If designed strategically, they will also help change our national conversation over the next two years. And oversight should not be a Republican or Democratic issue; it is for members of the Constitutionalist party — those true patriots who support the rule of law.
A lot of GOP pols and pundits are arguing that this election was a repudiation of the current Republican party — not of conservatives or their movement. But this election marked the end of a conservative era that began in 1980. The question now is: What comes next? Democrats will need to be bolder, less risk-averse, and speak to people in ways that are relevant to their lives.
(Some of that may mean redefining centrism so that it is not the centrism of Beltway pollsters and pundits. Americans, after all, talk about wanting to be governed from the center — but it's a different center — one that deals with issues that are at the center of their lives. One that seeks politics that speak to and include affordable childcare and health care, quality public education, retirement security, a living wage, environmental protection, clean elections and a principled — not a messianic — foreign policy.)

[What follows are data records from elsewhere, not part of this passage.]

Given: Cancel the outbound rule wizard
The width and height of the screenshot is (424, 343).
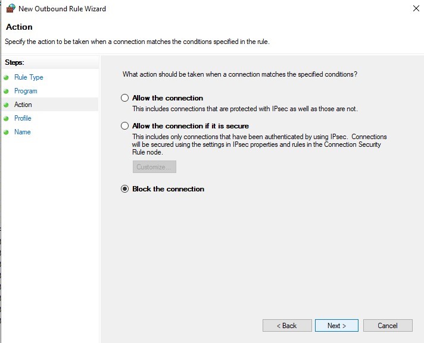Looking at the screenshot, I should point(388,325).
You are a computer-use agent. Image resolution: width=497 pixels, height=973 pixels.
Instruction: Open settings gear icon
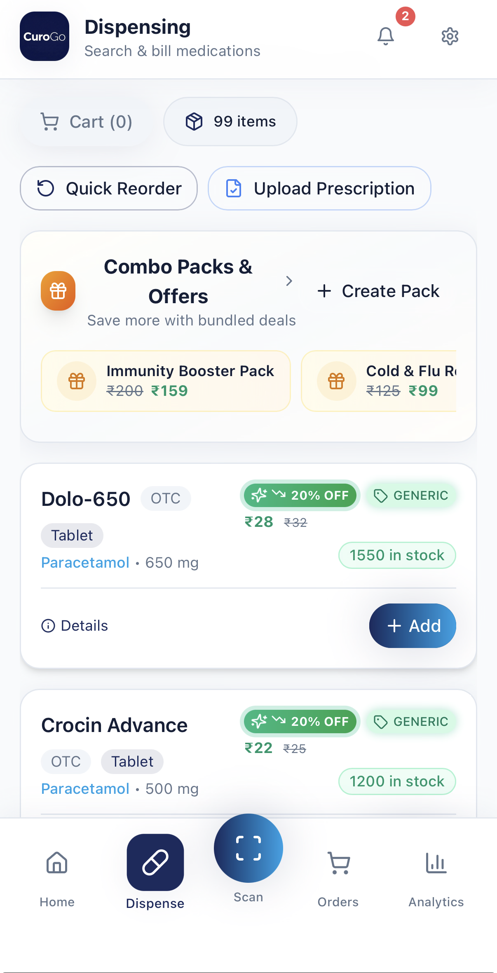point(450,36)
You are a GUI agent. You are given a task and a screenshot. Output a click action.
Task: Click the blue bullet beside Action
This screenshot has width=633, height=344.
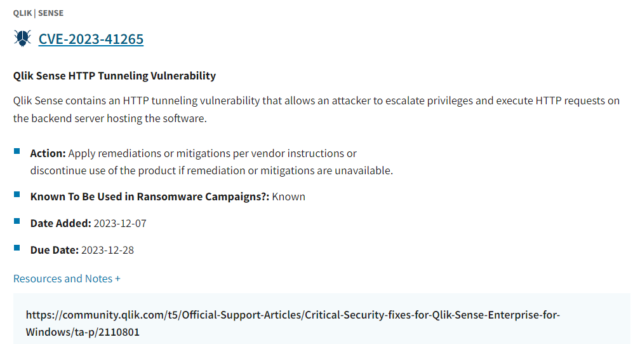[x=17, y=151]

Conservatism today stands for what? Certainly not the four pillars it used to stand on: less government, a strong defense, lower taxes and family values. Instead, we've had a crude and reckless foreign policy, an agenda of tax cutting for the richest among us, small government has sunk into an orgy of looting the Treasury by corporate cronies, and alliances with the religious right have morphed into fanatical attacks on science and education and stem cell research.
Spin No. 5: "Progressive bloggers are pushing the Democratic Party too far to the left."
I don't get it. If a large majority of country opposes war, isn't it the centrist MSM types who are out of step with the mainstream of this country? And in more important ways, blogs are democratizing the public square — bringing in those who've been kept outside the political process for too long and challenging the old establishment matrix of pollsters and pundits.
Spin No. 6: "The election system worked surprisingly well this time around."
Much of the mainstream media in a semi-instant analysis proclaimed that the electoral system worked well this time. It's true we didn't see Florida 2000 or even Ohio 2004. But it's just wrong to suggest the problems voters encountered on Election Day weren't serious. There were problems that led to thousands of eligible Americans being denied the opportunity to cast votes. We need meaningful election reforms — from fixing flawed voting machines to districts that are rigged to be uncompetitive, to ending a system in which partisan secretaries of state decide who can vote and who votes will be counted to abolishing modern day Jim Crow laws and tactics that suppress the vote. Let's do some democracy promotion at home!
This is a moment to celebrate. It's the beginning of the beginning. A chance to reopen our political space and end the assault on our constitutional design. It's a time to loosen the shackles on our political imagination — and work with determined idealism and grounded realism. It's a time to build, or rebuild, a stronger and independent progressive movement in states and communities across this country. It's a time to strengthen capacity, hone strategy and craft ideas.
I'm a great believer in what Studs Terkel said not long ago: "action engenders hope." These are times for coordinated action and thinking — done with passion, moxie, savvy. And for an insider-outsider politics that supports political leaders at all levels who commit to a politics of principle and conviction — not one of contributions and connections.